For this exercise, write out exactly the lines from the line containing "Barry d’Islemade (633, 1654)" through the last line of the records, and no other lines.

--- Task input ---

——

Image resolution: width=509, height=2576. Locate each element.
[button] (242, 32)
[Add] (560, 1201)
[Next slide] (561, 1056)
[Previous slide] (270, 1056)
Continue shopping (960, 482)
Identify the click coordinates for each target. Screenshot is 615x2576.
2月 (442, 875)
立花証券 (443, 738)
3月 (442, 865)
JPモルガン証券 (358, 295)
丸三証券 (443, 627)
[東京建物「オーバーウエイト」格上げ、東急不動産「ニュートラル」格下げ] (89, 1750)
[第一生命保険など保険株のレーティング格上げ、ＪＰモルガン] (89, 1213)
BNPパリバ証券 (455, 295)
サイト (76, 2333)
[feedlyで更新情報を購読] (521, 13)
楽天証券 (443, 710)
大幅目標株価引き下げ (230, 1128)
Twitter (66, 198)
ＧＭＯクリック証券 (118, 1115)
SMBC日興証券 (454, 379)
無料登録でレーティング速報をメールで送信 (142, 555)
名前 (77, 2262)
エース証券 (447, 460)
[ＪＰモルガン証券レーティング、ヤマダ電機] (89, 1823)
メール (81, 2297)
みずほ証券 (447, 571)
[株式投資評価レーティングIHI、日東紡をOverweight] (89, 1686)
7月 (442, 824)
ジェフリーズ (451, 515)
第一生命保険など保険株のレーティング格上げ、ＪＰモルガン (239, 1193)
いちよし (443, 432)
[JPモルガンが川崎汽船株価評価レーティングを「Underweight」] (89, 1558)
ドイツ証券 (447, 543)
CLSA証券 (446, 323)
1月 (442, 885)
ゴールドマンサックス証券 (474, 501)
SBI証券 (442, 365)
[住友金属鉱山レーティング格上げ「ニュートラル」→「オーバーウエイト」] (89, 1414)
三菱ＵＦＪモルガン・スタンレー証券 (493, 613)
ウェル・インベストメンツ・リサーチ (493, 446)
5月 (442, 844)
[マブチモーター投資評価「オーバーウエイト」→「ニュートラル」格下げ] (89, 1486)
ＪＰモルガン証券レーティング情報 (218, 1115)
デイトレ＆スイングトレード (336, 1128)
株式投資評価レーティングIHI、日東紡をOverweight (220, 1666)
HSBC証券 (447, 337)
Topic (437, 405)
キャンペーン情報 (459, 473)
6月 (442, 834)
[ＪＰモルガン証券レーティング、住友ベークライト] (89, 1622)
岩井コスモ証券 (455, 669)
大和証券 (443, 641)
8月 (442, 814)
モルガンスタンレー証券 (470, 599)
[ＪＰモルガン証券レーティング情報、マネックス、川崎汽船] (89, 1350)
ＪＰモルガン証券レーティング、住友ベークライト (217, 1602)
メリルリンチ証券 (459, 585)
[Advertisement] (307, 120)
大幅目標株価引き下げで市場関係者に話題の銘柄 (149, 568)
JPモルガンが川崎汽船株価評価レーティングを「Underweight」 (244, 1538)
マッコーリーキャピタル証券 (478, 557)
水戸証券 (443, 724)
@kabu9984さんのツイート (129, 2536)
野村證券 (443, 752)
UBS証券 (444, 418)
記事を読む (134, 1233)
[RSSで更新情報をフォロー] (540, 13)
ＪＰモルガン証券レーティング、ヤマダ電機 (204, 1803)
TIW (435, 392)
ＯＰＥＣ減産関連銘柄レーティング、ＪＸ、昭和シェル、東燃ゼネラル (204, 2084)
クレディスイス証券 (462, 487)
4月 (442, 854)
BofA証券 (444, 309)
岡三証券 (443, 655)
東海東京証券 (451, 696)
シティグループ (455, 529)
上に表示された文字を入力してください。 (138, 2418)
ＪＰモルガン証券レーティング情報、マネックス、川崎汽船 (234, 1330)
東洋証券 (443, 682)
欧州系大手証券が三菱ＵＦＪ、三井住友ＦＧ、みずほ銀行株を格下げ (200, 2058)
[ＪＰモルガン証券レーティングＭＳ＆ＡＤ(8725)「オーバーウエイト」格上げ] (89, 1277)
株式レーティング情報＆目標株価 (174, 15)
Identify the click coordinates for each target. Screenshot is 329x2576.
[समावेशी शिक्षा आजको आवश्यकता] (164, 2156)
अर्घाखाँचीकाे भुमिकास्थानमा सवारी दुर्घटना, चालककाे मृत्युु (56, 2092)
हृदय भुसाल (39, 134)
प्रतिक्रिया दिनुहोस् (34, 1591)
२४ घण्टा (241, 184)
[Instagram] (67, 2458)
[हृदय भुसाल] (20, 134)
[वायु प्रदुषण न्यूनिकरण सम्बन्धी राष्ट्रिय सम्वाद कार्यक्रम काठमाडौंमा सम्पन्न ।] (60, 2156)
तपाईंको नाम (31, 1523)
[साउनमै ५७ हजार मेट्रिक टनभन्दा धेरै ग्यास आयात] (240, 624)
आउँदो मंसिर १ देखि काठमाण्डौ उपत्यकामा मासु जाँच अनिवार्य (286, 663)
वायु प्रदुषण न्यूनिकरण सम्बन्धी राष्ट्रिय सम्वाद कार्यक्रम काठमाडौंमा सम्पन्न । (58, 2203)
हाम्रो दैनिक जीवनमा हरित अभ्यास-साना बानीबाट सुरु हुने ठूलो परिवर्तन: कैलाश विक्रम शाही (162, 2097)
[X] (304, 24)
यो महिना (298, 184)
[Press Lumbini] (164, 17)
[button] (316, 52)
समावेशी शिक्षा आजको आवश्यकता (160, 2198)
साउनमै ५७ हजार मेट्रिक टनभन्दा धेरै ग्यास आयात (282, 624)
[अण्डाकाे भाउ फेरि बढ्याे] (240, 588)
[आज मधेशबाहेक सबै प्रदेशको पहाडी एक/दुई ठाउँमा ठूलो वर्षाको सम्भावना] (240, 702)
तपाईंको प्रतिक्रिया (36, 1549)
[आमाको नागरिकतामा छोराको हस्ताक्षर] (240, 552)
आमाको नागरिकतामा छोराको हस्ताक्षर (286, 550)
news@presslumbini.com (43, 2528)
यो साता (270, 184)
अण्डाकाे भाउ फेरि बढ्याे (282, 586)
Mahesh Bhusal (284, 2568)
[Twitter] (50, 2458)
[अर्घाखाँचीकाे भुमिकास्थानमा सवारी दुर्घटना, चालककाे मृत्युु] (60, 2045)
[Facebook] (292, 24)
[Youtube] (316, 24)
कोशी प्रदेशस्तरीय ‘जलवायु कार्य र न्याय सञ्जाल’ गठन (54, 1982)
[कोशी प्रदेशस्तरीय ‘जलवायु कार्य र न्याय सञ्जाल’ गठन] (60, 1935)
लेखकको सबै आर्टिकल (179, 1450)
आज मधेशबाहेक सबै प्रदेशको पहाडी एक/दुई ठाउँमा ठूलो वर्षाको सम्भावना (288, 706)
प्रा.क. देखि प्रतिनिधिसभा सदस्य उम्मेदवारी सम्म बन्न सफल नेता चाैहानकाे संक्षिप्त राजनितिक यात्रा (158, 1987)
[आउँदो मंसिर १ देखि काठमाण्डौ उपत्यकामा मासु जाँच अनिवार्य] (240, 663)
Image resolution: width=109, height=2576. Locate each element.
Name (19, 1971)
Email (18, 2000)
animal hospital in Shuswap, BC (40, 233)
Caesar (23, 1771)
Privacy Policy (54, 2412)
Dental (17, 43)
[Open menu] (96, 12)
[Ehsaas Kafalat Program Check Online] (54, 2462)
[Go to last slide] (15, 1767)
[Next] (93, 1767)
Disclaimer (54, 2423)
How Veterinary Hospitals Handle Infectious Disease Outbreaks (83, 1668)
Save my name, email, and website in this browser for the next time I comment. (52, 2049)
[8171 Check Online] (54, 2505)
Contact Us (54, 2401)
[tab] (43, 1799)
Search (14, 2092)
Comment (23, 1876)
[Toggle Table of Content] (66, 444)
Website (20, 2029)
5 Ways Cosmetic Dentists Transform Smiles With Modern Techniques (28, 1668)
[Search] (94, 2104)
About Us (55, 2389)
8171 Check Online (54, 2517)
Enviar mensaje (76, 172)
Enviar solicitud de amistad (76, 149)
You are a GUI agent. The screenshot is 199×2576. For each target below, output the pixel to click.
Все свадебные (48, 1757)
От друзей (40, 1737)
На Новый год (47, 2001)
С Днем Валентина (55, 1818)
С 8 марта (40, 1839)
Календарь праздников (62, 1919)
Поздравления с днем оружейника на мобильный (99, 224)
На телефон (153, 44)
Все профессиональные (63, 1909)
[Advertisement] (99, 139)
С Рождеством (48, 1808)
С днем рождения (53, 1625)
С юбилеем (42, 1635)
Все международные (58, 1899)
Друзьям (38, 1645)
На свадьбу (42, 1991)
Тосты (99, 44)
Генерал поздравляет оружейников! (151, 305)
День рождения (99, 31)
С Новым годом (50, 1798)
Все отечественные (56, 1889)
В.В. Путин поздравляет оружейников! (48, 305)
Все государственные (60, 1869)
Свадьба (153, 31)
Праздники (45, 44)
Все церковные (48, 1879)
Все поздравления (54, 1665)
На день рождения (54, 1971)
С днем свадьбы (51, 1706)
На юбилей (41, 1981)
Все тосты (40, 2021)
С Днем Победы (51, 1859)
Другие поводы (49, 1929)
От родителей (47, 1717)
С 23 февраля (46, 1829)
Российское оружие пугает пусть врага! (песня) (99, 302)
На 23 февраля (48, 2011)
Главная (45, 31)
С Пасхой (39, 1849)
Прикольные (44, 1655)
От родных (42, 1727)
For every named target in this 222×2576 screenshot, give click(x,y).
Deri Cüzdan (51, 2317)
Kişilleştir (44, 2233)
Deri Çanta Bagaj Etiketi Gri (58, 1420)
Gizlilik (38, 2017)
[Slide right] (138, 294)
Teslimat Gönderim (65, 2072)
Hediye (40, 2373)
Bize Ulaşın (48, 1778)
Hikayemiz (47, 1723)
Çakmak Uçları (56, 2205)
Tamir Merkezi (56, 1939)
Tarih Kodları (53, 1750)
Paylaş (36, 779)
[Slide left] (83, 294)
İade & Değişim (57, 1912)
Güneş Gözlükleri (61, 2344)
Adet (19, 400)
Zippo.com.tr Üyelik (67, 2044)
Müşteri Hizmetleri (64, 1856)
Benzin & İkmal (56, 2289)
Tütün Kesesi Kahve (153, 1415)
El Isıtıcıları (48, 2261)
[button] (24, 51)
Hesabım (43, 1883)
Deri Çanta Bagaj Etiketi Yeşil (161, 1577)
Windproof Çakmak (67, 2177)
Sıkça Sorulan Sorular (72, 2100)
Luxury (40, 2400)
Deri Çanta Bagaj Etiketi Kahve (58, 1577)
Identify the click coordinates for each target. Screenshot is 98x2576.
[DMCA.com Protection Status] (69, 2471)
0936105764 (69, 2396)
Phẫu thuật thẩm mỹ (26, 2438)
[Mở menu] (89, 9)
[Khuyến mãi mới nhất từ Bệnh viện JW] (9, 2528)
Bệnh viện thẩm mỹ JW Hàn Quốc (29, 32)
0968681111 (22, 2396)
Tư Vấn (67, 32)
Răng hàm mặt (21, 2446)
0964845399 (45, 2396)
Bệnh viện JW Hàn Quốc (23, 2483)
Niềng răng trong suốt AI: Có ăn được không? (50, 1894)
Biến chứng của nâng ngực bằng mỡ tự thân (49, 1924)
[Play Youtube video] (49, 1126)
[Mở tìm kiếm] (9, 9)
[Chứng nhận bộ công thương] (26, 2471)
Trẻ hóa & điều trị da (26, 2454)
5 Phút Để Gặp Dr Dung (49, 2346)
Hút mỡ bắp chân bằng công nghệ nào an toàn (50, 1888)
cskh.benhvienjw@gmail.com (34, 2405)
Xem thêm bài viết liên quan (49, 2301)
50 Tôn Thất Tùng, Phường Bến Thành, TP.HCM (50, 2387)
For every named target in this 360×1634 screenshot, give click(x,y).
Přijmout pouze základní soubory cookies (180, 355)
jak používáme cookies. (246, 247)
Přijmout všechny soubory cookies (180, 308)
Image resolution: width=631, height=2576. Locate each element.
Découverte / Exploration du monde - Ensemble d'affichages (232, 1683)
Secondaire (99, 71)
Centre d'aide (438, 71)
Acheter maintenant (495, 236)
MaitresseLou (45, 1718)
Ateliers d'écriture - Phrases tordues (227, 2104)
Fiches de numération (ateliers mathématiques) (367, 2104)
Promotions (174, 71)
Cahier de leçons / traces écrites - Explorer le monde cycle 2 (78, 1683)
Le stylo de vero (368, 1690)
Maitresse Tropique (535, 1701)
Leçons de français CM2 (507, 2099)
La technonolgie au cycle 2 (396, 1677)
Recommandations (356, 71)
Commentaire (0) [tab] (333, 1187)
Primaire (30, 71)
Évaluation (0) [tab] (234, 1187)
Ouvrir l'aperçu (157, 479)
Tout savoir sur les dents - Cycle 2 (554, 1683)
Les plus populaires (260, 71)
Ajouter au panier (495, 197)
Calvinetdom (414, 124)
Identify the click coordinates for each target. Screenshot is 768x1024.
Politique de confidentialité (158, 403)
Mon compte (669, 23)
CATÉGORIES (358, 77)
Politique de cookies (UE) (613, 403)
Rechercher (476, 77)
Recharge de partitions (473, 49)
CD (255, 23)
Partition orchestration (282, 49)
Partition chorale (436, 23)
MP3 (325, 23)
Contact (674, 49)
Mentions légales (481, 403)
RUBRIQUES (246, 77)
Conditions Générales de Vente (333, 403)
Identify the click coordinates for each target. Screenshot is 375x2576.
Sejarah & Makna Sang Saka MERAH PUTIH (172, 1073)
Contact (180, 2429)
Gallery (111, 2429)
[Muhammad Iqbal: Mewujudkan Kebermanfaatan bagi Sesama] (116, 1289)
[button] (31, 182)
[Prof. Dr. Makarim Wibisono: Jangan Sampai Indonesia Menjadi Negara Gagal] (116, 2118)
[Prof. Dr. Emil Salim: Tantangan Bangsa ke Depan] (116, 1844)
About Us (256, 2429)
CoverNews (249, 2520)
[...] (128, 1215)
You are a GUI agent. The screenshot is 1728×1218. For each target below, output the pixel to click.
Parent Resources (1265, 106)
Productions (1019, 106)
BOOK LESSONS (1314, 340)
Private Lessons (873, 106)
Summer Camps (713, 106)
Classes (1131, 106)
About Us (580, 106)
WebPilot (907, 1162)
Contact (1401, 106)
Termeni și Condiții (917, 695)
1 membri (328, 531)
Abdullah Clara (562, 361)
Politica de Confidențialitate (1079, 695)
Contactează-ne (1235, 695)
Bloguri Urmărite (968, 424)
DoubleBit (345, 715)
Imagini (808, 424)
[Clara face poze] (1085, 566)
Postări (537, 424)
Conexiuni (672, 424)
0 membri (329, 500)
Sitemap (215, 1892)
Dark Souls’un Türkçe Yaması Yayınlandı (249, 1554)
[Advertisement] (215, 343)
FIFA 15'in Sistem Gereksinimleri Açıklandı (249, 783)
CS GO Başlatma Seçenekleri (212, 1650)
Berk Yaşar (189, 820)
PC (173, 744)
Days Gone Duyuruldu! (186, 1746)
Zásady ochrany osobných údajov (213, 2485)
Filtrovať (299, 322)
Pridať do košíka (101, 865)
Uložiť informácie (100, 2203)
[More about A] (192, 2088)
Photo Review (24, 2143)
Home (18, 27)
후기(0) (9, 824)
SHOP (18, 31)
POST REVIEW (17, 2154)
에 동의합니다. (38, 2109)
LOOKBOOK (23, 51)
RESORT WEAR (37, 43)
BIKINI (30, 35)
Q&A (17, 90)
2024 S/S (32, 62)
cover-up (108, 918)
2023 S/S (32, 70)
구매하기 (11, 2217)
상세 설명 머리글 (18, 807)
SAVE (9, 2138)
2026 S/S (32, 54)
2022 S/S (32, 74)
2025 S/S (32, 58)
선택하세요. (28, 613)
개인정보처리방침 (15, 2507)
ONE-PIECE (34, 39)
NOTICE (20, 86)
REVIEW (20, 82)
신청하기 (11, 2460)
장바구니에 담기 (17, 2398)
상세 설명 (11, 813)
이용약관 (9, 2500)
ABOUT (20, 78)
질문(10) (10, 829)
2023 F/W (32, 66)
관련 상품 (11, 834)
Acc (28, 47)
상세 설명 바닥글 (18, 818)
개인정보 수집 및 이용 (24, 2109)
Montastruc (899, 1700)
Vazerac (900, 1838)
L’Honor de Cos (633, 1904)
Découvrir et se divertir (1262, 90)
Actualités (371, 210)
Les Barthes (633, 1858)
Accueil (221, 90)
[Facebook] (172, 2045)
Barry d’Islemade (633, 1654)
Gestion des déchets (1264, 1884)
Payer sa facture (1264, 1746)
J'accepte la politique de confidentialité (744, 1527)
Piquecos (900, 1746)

——

--- Problem solution ---
Barry d’Islemade (633, 1654)
Gestion des déchets (1264, 1884)
Payer sa facture (1264, 1746)
J'accepte la politique de confidentialité (744, 1527)
Piquecos (900, 1746)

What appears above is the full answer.